An across-the-board smoking ban in the District "wouldn't be fair, especially since we can separate the smoking and nonsmoking customers in different seating areas," said Asal, 37. "Why don't they ban the alcohol instead? That causes more trouble," from drunken driving to disorderly conduct.
Besides, an alcohol ban would not inflict financial hardship on Asal. Prince Cafe, and many of its Muslim-owned rivals, do not serve alcoholic beverages for religious reasons. And they hope to attract like-minded customers.
He figures his cafes are a hip, harmless and relatively cheap alternative for underage college kids barred from booze-filled nightclubs. On Saturdays, his stores -- and their kitchens -- stay open until 5 a.m. His cafes feature Lebanese and Indian cuisine and plenty of Arabic music videos. The occasional belly dancer or Middle Eastern pop star performs at one Georgetown location.
Customers pony up $10 for one hour of hookah and tobacco, which make up 35 percent of his sales, he said.
They have their choice of 30 sweet tobacco flavors, in easy-to-use pre-moistened wads.
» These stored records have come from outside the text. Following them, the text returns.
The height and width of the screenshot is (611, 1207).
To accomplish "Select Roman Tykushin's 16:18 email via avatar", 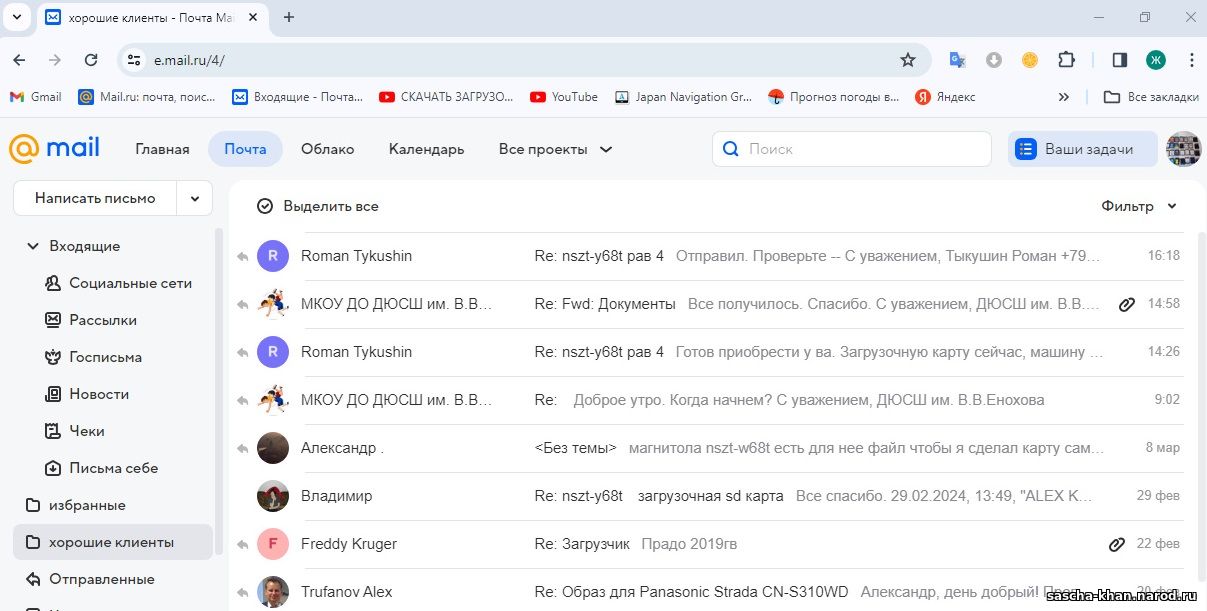I will tap(273, 256).
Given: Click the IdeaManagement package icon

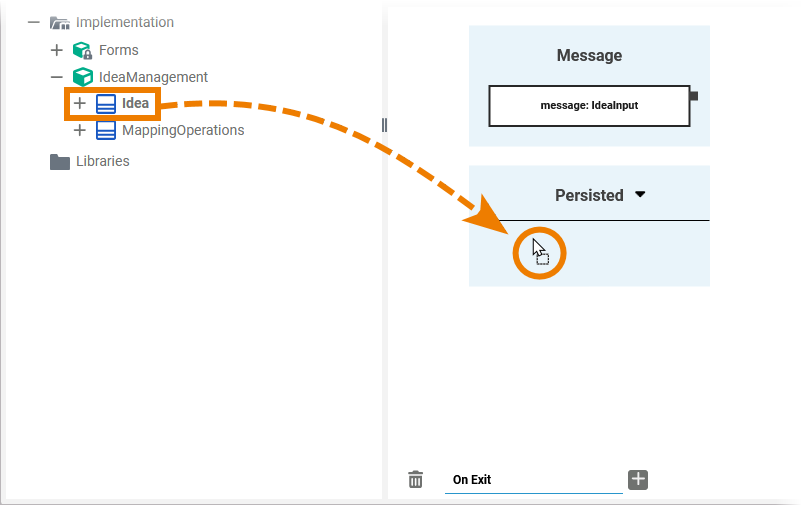Looking at the screenshot, I should click(x=83, y=77).
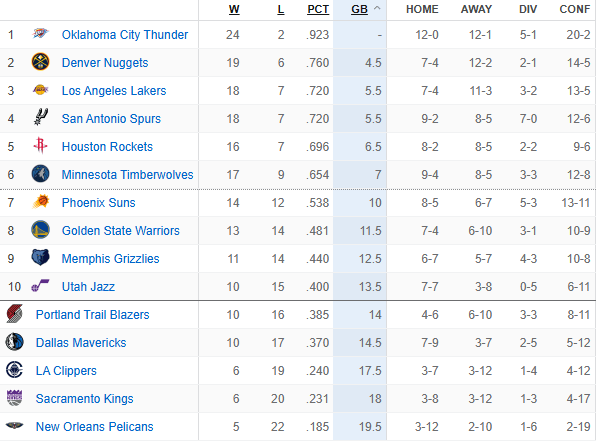596x441 pixels.
Task: Click the New Orleans Pelicans logo
Action: [x=14, y=425]
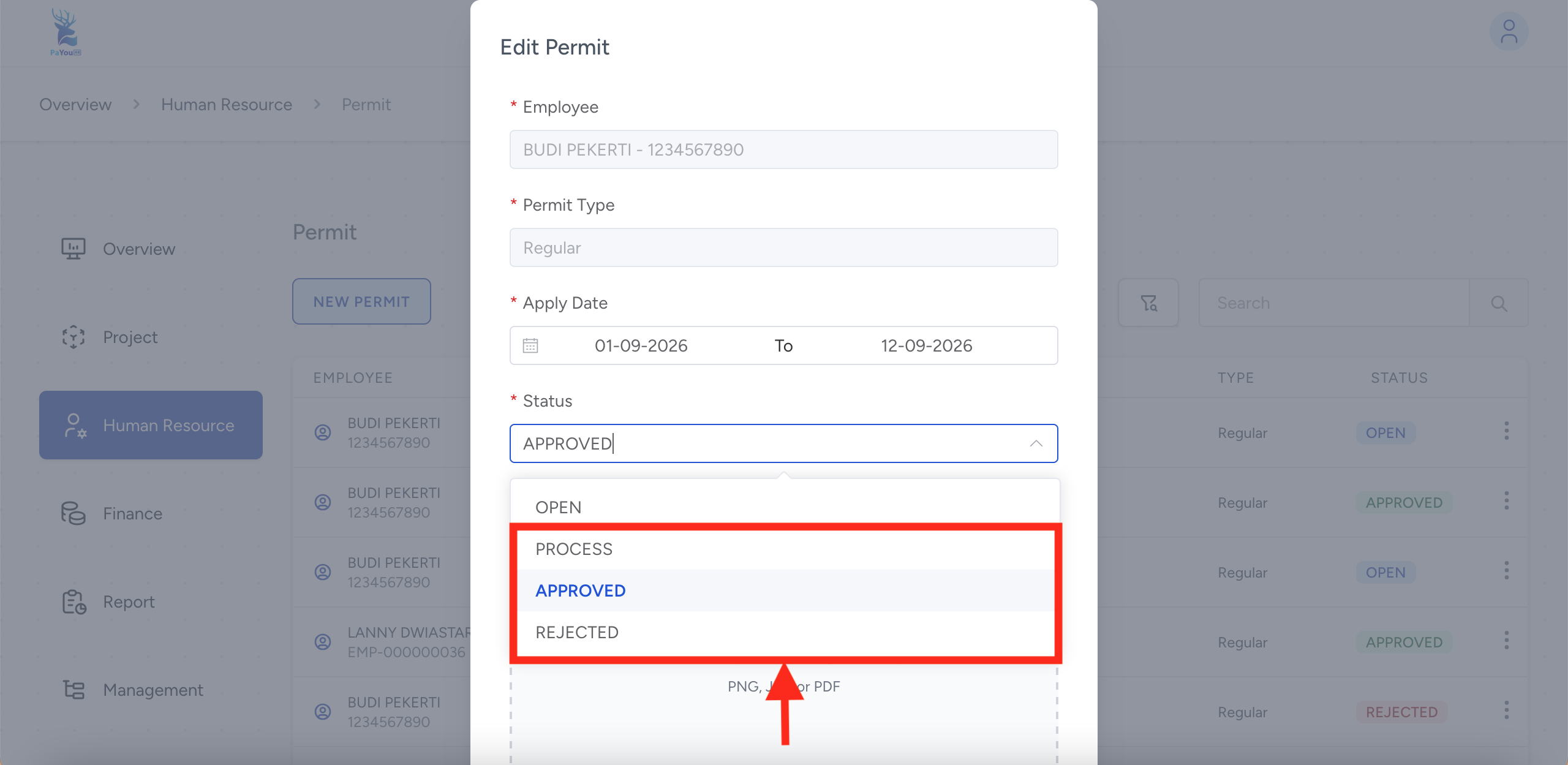
Task: Click the Project icon in sidebar
Action: 73,337
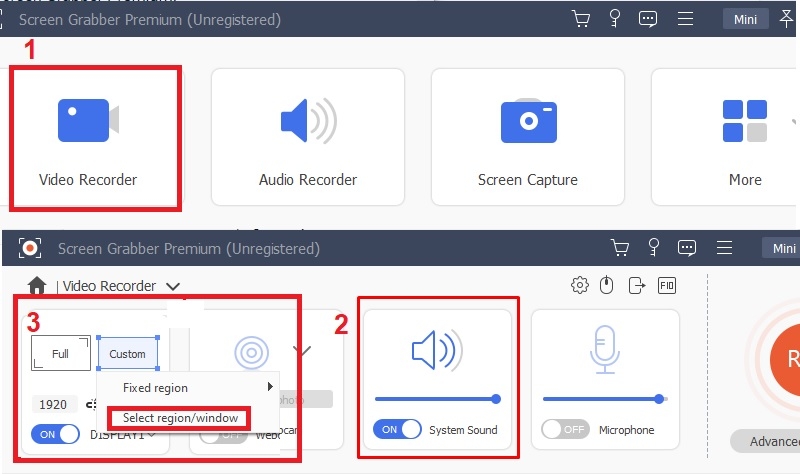
Task: Toggle the display ON switch off
Action: point(55,434)
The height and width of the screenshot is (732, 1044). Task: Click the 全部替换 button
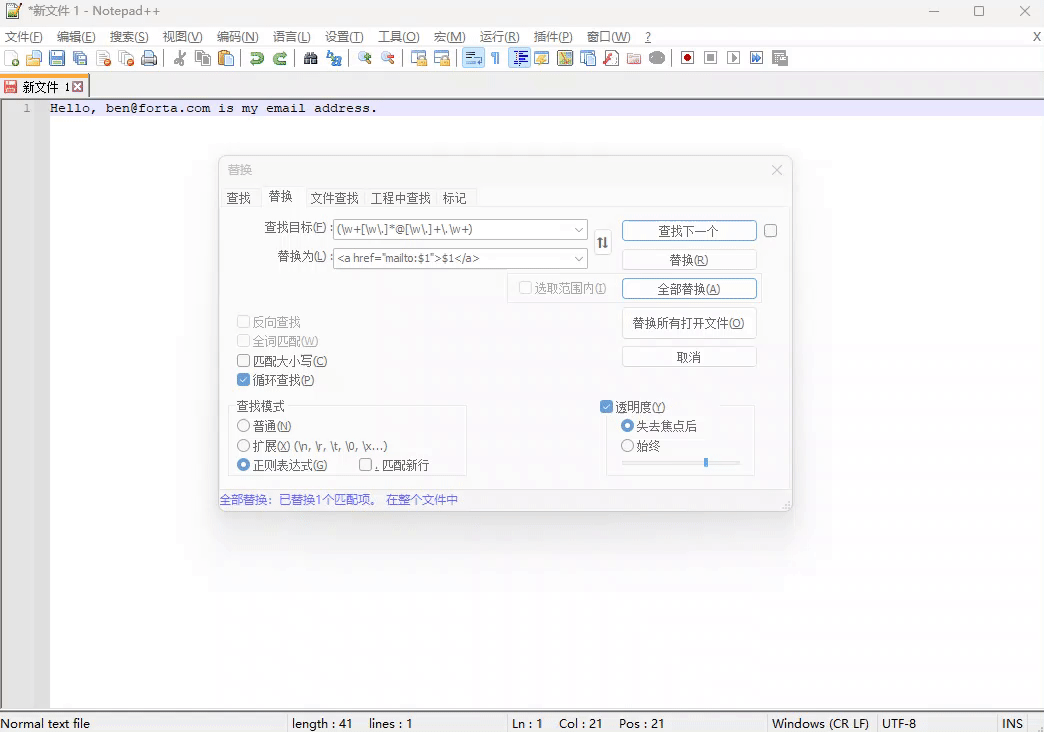(x=689, y=289)
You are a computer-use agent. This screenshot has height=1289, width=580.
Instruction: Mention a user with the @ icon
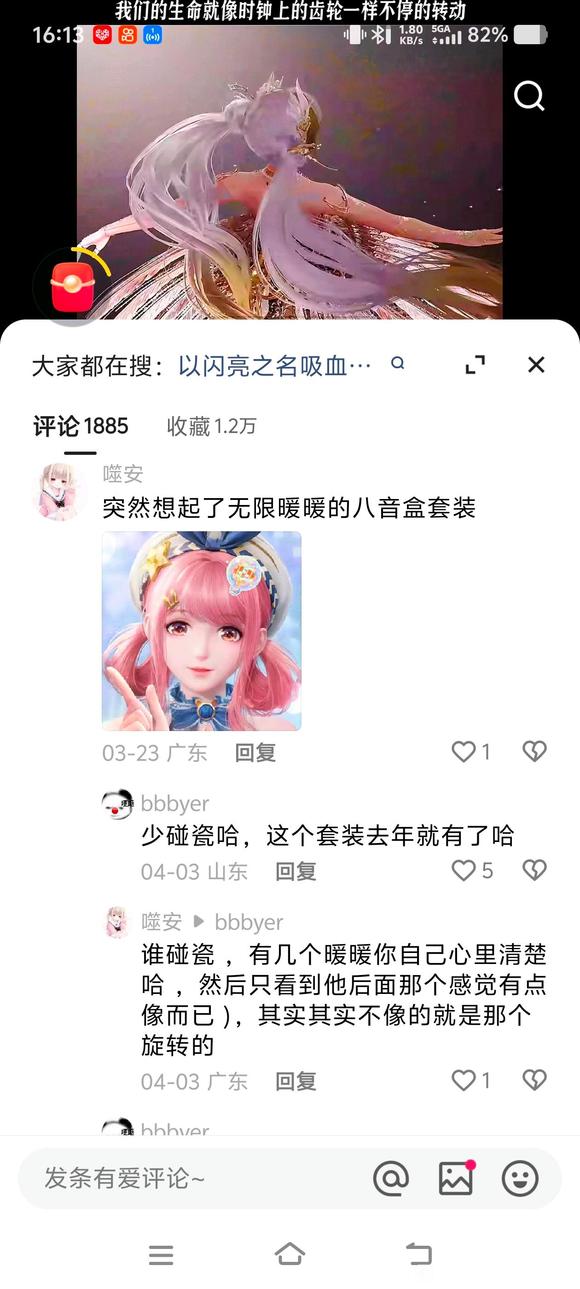tap(391, 1178)
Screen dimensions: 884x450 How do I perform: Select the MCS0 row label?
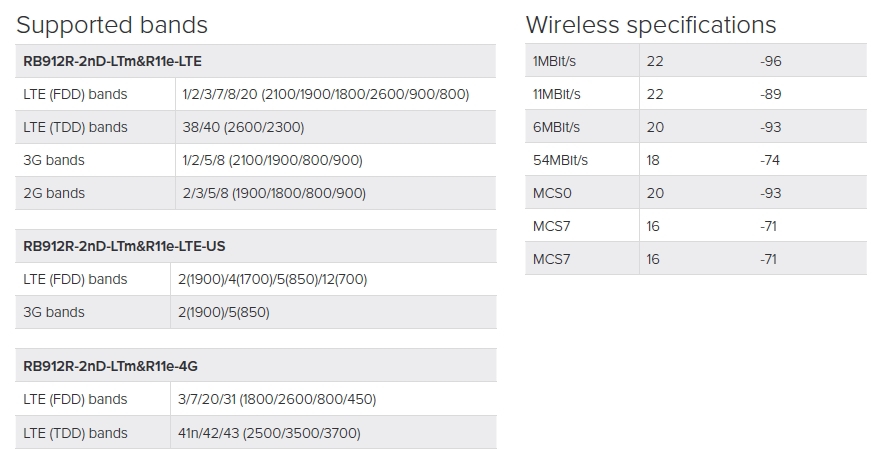tap(551, 193)
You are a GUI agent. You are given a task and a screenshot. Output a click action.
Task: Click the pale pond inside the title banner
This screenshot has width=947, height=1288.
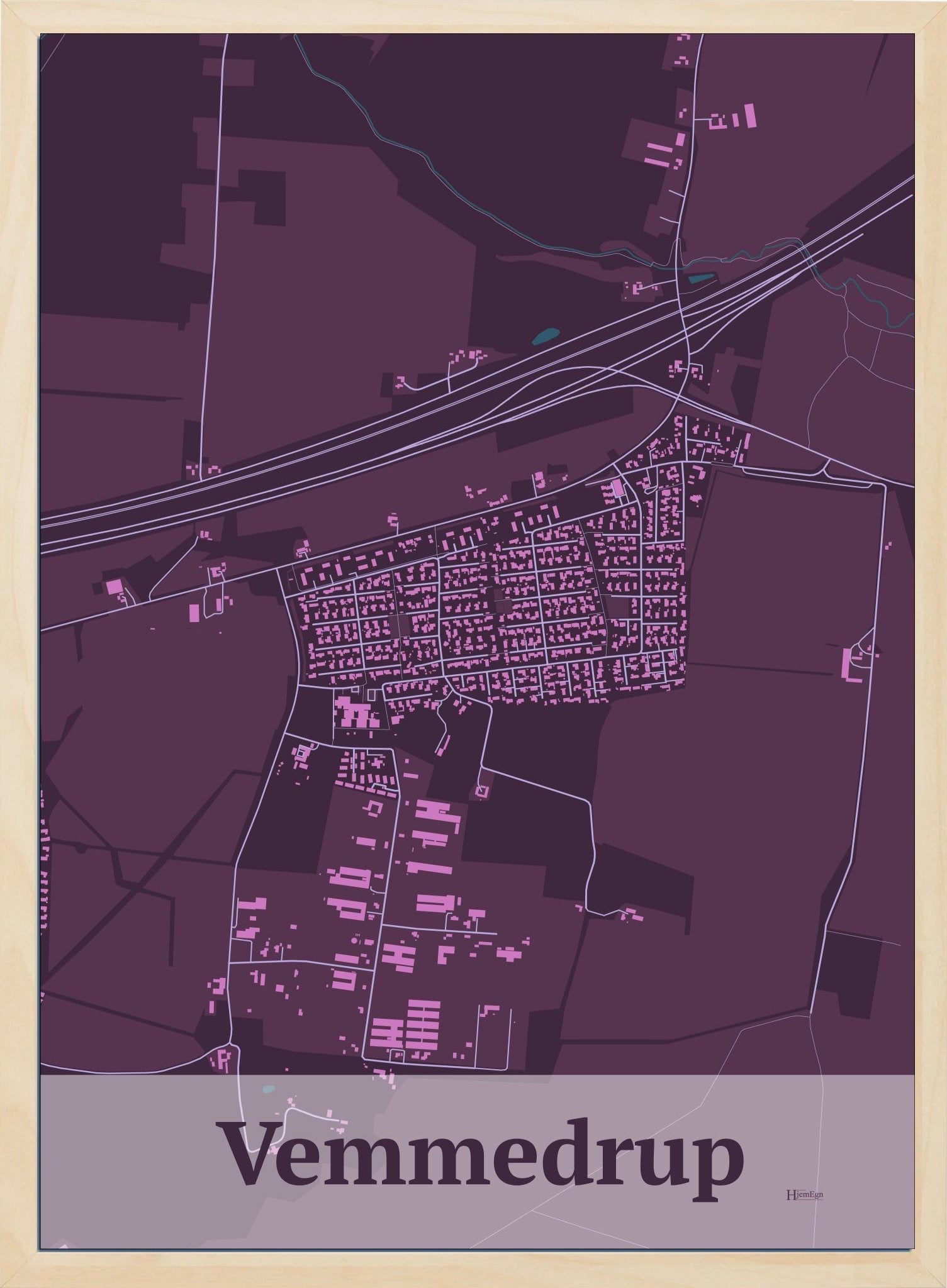[269, 1088]
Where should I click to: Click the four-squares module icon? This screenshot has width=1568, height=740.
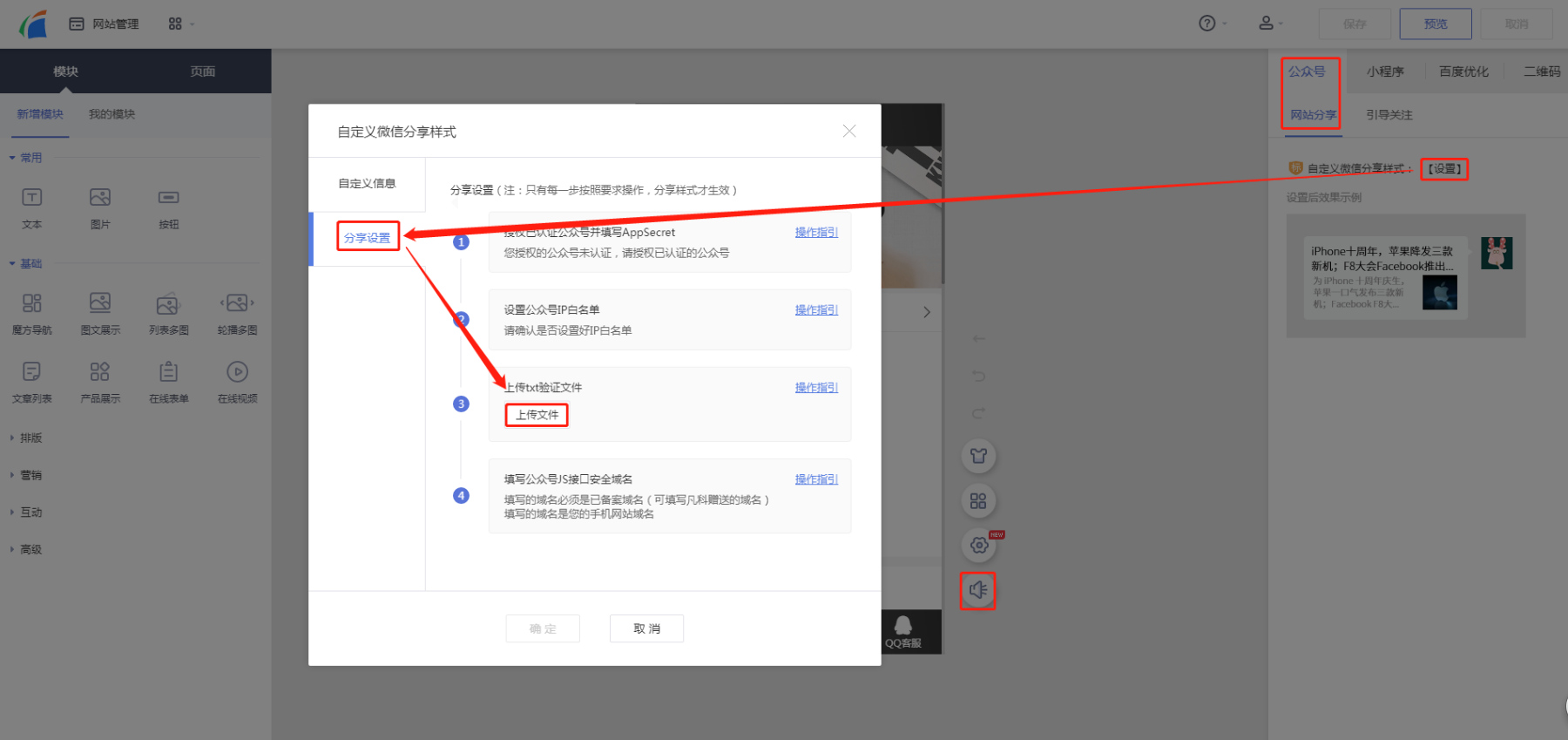978,501
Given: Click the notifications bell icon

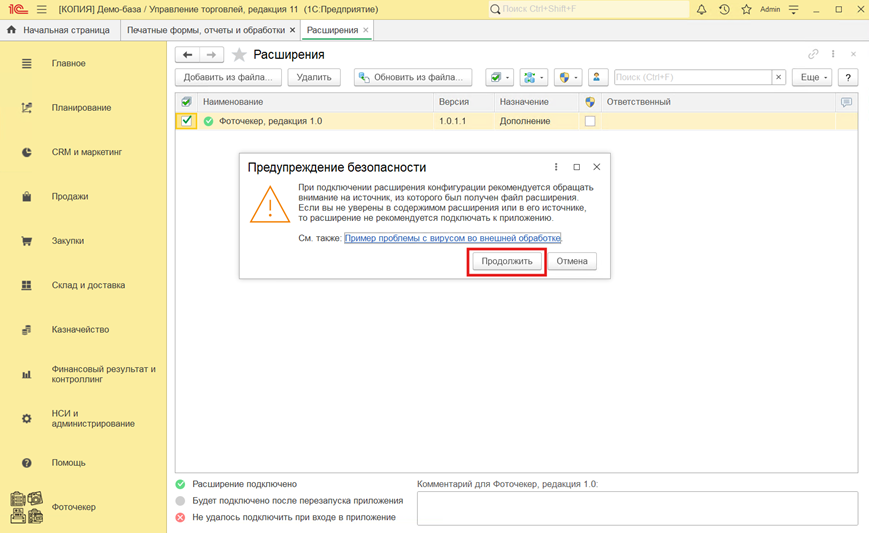Looking at the screenshot, I should [x=701, y=9].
When those flavors, such as double apple, mango and peach, were mass-produced in the Middle East in the 1990s, it reinvigorated the hookah movement, Eissenberg said.
"That's when university-age kids in the Middle East really started using it," Eissenberg said. "Now it's even more accepted for women to smoke water pipes there rather than cigarettes, probably because it's associated with traditional activities rather than Western activities."
Though the hookah is more accepted, a divide remains between male-centric hookah houses and their mixed counterparts, even in Washington, where no-frills hangouts tend to attract devout Muslim men while the glitzier lounges cut across sex, age, religion and ethnicity.
At the four-month-old Queen's Cafe & Hookah in Adams Morgan, Hassan Mohammed said he shares a pipe with friends Yohannes Tesfay and Ibrahim Michail once or twice a week after work at this place.
Does his wife ever join him?
"No," said Mohammed, 30, a ramp agent at Dulles International Airport. "Who is going to take care of the kids if she's sitting here?"
And despite its widespread acceptance in the Arab world, not everyone wants to advertise their hookah habit, including a 19-year-old of Saudi descent who identified himself only as Ahmed.
"I don't want my parents to know I'm here because they don't smoke at all and they'd be upset," he said as he passed the pipe. "All they know is that I'm in D.C., but I didn't tell them exactly where."
Unlike Ahmed, Chorbajian, the Bard College student in Washington for the summer, does not have easy access to a city filled with hookah lounges.
"I'm from the suburbs and I go to school in the boondocks," Chorbajian said. "So it's a real treat to be able to go to these places here in D.C."